You say “tomato,” I say…“dessert”? 

That would certainly be the case if I were living during the Great Depression and World War II. This era was known for its recipes featuring cheap and long-lasting, albeit unconventional, ingredients and less-than-appetizing names. “Wacky cake,” “water pie,” “poor man’s pudding,” just to name a few. And yet, against all odds, these desserts tend to be surprisingly tasty. 

The tomato soup cake is no different. Wait! Hear us out. 

A Depression-era (?)  dessert that refused to be forgotten

Printed iterations of the cake date back as early as the 1920s, sometimes under different pseudonyms like “Soup to Nuts Cake,” “Believe It Or Not Cake,” or “Husband’s Cake,” that last one possibly because the robustness of the spices? Who’s to know… Regardless, it really surged in popularity in the 1930s and 1940s. 

Campbell’s Soup Company, which had already been selling canned tomato soup since 1895, really tried to cash in on the trend by promoting the recipe in ads. Eventually, they would branch out to offer a recipe for chocolate tomato soup cake as well as an apricot (or prune) upside-down tomato soup cake, among other variations. And around 1966, a cream cheese–frosted version surfaced, which remains the most popular version to this day.

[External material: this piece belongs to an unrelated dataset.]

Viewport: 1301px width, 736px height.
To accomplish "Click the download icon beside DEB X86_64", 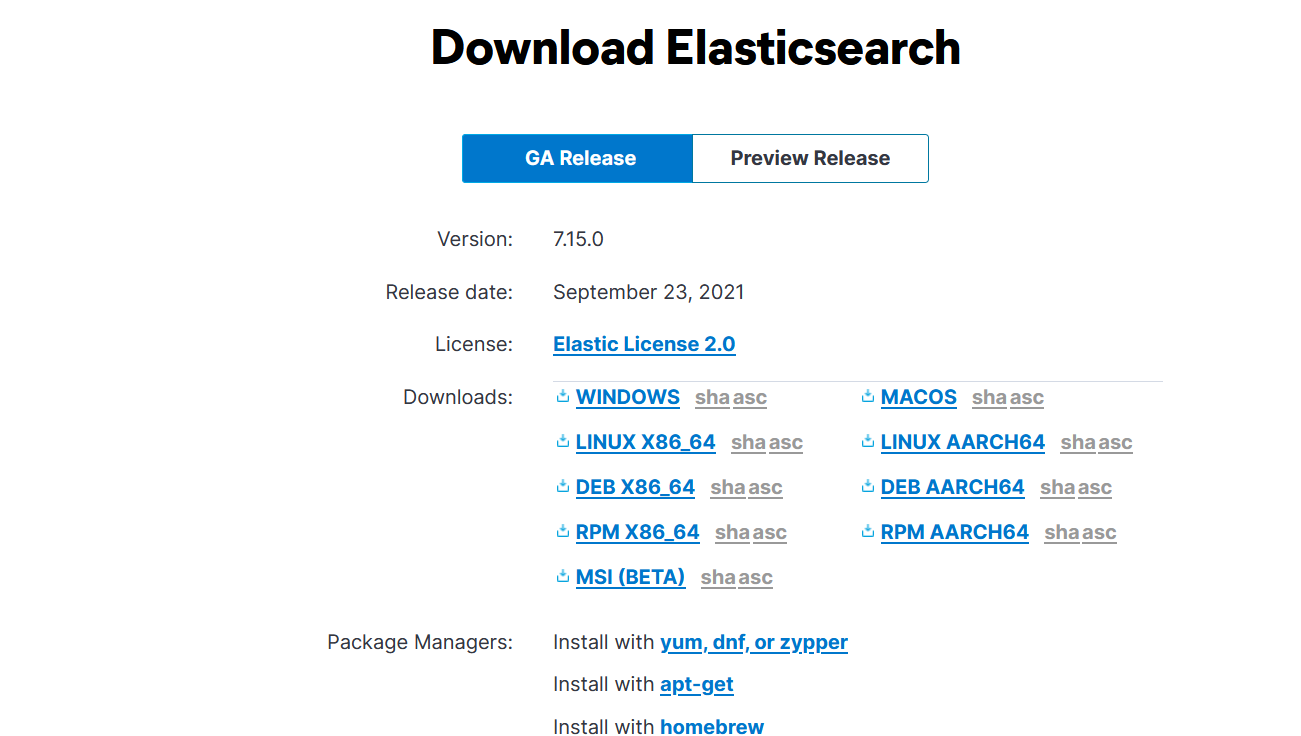I will tap(563, 487).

Why tomato soup is actually a baking MVP

When you consider the acidity and thickness of tomato soup, particularly condensed tomato soup, it actually makes for a multifaceted quick-fix for ensuring lift and moisture retention. It can be used the same way we might use applesauce in lieu of eggs. 

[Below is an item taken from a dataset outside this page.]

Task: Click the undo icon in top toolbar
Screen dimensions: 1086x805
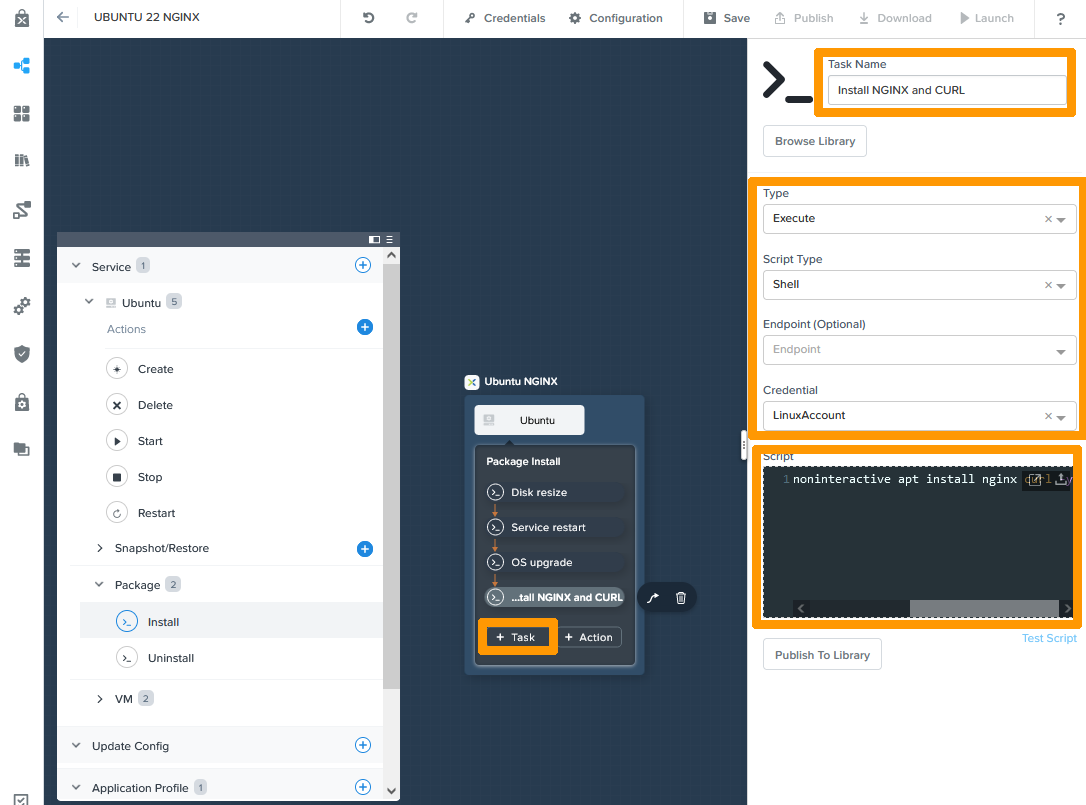Action: [369, 18]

Plus, with the spices, frosting, and other bits and bobs, the tomato doesn’t really come across in the taste. Same way that carrot cake doesn’t really taste of carrots if you do it right. 

However, no matter how logistically sound, every recipe has its heyday. By the 1960s, the tomato soup cake was already associated with a bygone era. And yet…

From poets to influencers: the tomato soup cake is finding new life

Sylvia Plath. Photo Credit: Wikimedia Commons

This didn’t stop literary icon (and baking enthusiast) Sylvia Plath from loving it though. As her diaries revealed, on the day she wrote “Death & Co.” in 1962, Plath had also baked this signature dessert of hers, using her mother Aurelia’s recipe.

According to a 2003 Guardian piece, Plath went so far as to write home to ask her mother about the sizing of American vs. British soup cans, because the cake she had made in England was “too wet.” 

Of course, thanks to TikTok, tomato soup cake is having a comeback. This baby might have been born out of necessity, but her novelty has proven itself timeless. 

If you’re feeling adventurous and would like to make one of these for yourself. Here’s a recipe originally from the King Arthur Baking Company and adopted by Atlas Obscura, below: 

Tomato Soup Cake

Cake Ingredients:


1 large egg, at room temperature
¼ cup vegetable oil
1 cup granulated sugar
1 can (10.5 ounces) plain condensed tomato soup
1 1/2 cup all-purpose flour
1 teaspoon baking soda
½ teaspoon salt
2 teaspoons cinnamon
½ teaspoon nutmeg
½ teaspoon allspice
½ teaspoon cloves
1 tablespoon grated orange zest
¾ cup raisins
¾ cup walnuts, toasted and coarsely chopped

Frosting Ingredients:

8 ounces cream cheese, at room temperature

4 tablespoons butter, at room temperature (optional)

½ teaspoon salt

2 cups confectioners’ sugar

1 teaspoon grated orange zest

Instructions:

  1. Preheat the oven to 350° F. Lightly grease and flour a 9-inch square cake pan.
  2. Mix together the egg, oil, and sugar until the sugar is fully incorporated. Stir in the canned tomato soup.
  3. Add in the flour, baking soda, salt, spices, and orange zest to the wet ingredients and beat until smooth. Fold in the raisins and nuts until evenly distributed.
  4. Pour the batter into the prepared cake pan. Bake for 35 to 40 minutes, or until the edges begin to pull away from the pan and a toothpick or cake tester inserted into the center comes out clean. Remove the cake from the oven and allow it to cool completely on a rack.
  5. While the cake cools, combine the softened cream cheese, confectioners’ sugar, orange zest, and butter (if using) in a large mixing bowl and beat until smooth and fluffy. Spread over the cooled cake and serve.